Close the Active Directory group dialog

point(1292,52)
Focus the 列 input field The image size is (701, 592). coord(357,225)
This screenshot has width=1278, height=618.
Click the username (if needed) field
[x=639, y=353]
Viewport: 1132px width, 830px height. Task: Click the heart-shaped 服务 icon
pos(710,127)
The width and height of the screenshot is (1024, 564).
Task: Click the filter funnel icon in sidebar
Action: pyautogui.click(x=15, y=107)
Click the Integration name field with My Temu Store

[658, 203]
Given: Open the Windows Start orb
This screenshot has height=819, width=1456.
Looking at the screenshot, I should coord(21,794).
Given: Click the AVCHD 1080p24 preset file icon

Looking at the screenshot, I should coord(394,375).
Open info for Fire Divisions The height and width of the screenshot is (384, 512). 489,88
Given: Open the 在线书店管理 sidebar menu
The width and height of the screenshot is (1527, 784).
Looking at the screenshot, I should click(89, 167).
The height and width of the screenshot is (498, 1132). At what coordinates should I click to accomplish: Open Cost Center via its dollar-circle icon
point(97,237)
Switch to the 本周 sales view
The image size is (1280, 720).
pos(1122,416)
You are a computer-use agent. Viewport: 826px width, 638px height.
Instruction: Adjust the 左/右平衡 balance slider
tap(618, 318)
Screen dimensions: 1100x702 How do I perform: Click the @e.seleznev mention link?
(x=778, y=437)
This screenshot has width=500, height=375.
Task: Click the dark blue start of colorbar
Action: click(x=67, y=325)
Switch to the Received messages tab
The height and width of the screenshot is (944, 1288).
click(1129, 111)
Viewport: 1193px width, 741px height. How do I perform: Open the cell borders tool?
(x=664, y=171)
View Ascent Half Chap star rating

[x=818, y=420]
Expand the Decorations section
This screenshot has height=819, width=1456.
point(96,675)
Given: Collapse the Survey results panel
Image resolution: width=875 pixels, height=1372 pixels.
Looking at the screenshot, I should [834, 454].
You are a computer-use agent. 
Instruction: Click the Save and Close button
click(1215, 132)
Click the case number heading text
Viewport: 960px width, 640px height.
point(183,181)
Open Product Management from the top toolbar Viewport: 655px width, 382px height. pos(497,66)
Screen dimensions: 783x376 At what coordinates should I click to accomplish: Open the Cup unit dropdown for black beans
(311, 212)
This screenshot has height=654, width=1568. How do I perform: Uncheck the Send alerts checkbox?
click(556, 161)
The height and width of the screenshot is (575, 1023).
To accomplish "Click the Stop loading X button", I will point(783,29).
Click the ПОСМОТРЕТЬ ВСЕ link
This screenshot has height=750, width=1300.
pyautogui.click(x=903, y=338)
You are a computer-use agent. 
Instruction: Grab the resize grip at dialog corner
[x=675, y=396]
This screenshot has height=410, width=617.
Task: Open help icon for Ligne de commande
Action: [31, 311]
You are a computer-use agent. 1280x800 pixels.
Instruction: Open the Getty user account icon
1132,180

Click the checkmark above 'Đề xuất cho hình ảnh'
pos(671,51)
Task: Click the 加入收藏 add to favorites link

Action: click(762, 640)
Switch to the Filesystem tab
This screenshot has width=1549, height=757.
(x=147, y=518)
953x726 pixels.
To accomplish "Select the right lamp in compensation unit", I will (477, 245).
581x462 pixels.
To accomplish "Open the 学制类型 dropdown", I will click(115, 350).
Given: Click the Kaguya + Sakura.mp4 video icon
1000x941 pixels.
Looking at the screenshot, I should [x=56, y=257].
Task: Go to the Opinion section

● ● ● ● ●

• [Short task] Please pull out each line of the rows above that contains the string "This". Case counts.

• [Response]
This screenshot has width=1278, height=618.
This screenshot has height=819, width=1456.
This screenshot has width=500, height=375.
This screenshot has height=819, width=1456.
This screenshot has height=654, width=1568. How do I perform: Uncheck the Send alerts checkbox?
This screenshot has height=750, width=1300.
This screenshot has height=410, width=617.
This screenshot has width=1549, height=757.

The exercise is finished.